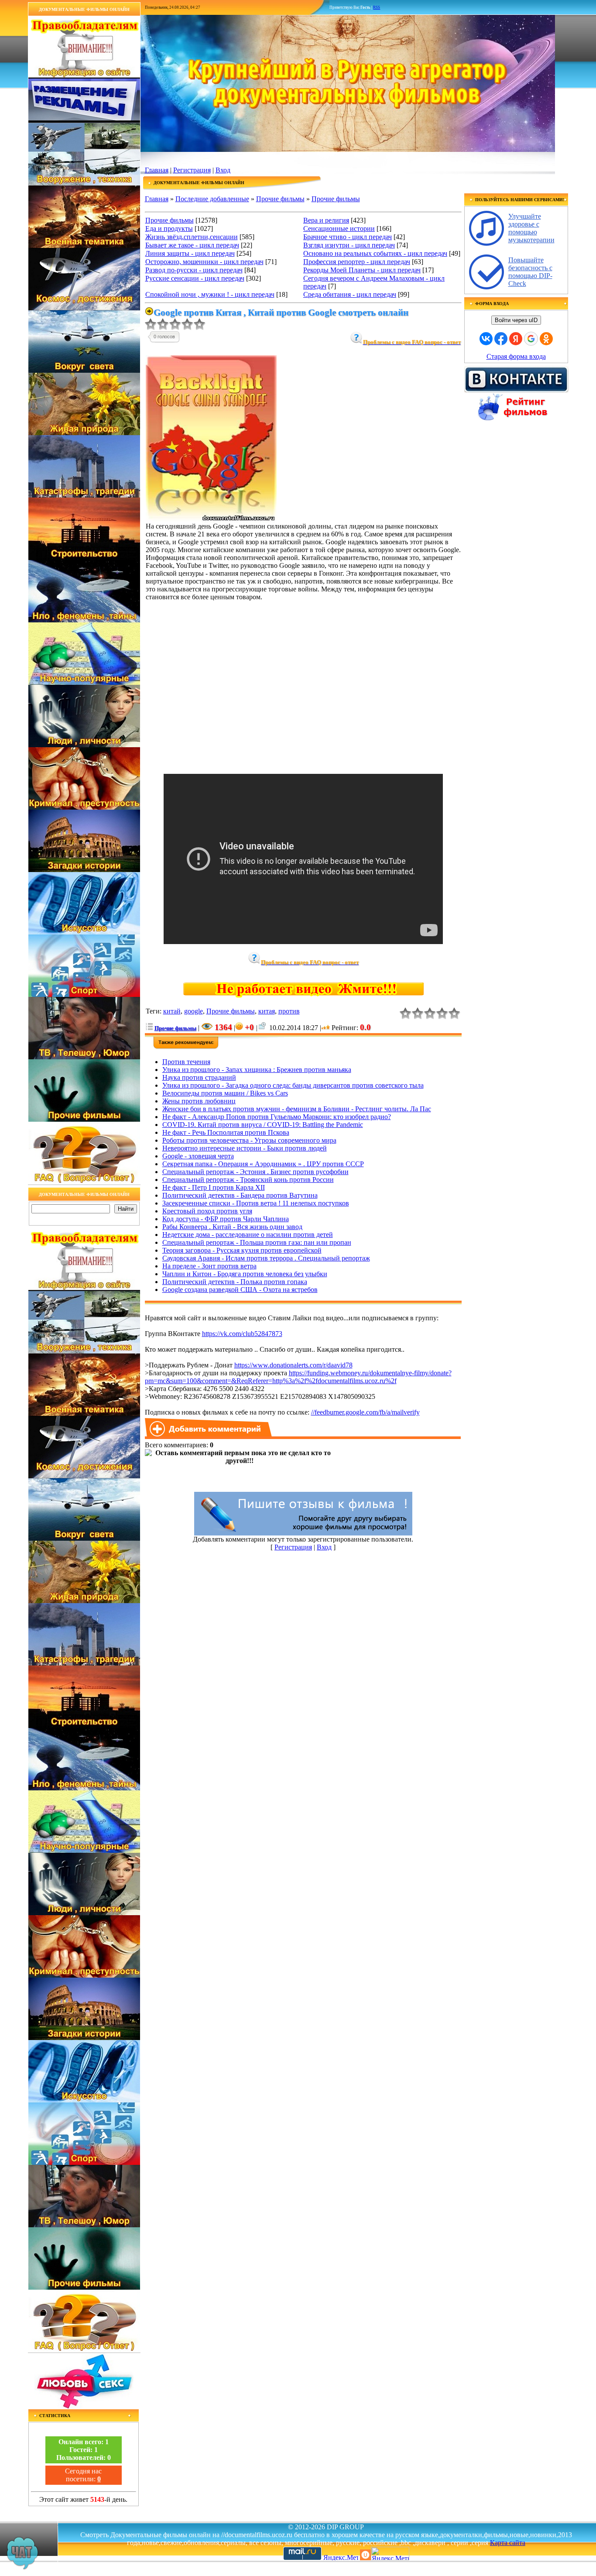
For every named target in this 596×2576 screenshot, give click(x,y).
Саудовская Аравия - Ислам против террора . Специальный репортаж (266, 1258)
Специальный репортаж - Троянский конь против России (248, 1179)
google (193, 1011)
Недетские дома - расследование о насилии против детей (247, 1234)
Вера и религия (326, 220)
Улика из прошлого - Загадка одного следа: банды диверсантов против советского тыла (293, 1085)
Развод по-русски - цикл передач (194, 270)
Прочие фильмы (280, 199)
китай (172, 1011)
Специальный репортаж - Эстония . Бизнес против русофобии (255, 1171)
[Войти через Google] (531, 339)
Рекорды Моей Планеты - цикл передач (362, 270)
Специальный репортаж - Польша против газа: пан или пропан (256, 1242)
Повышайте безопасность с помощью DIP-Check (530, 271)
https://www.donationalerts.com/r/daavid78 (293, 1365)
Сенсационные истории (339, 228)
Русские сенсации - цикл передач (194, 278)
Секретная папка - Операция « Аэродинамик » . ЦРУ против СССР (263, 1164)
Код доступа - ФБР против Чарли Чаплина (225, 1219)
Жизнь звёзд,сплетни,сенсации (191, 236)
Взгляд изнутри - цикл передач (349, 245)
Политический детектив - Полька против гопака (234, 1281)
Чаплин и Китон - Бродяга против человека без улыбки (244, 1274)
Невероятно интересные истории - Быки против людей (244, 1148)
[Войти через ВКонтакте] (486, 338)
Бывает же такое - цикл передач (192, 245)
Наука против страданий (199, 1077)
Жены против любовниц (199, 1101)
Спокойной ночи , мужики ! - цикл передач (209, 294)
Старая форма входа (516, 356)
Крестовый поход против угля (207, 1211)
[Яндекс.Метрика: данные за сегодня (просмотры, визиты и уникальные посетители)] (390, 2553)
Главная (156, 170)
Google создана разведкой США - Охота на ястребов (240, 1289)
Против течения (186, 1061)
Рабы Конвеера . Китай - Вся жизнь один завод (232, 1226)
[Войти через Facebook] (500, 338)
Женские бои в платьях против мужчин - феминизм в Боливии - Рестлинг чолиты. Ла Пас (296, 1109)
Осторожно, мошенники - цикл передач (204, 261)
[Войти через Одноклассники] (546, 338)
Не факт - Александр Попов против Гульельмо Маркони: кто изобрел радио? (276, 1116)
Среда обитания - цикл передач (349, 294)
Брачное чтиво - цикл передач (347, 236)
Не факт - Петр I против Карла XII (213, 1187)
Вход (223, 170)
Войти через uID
◇ ◇ ◇ ◇ ◇ ◇ ◇
| EXERCISE BRIEF |
Copy out every line of the data that includes the word "репортаж".

| ANSWER SPACE |
Саудовская Аравия - Ислам против террора . Специальный репортаж (266, 1258)
Специальный репортаж - Троянский конь против России (248, 1179)
Специальный репортаж - Эстония . Бизнес против русофобии (255, 1171)
Специальный репортаж - Польша против газа: пан или пропан (256, 1242)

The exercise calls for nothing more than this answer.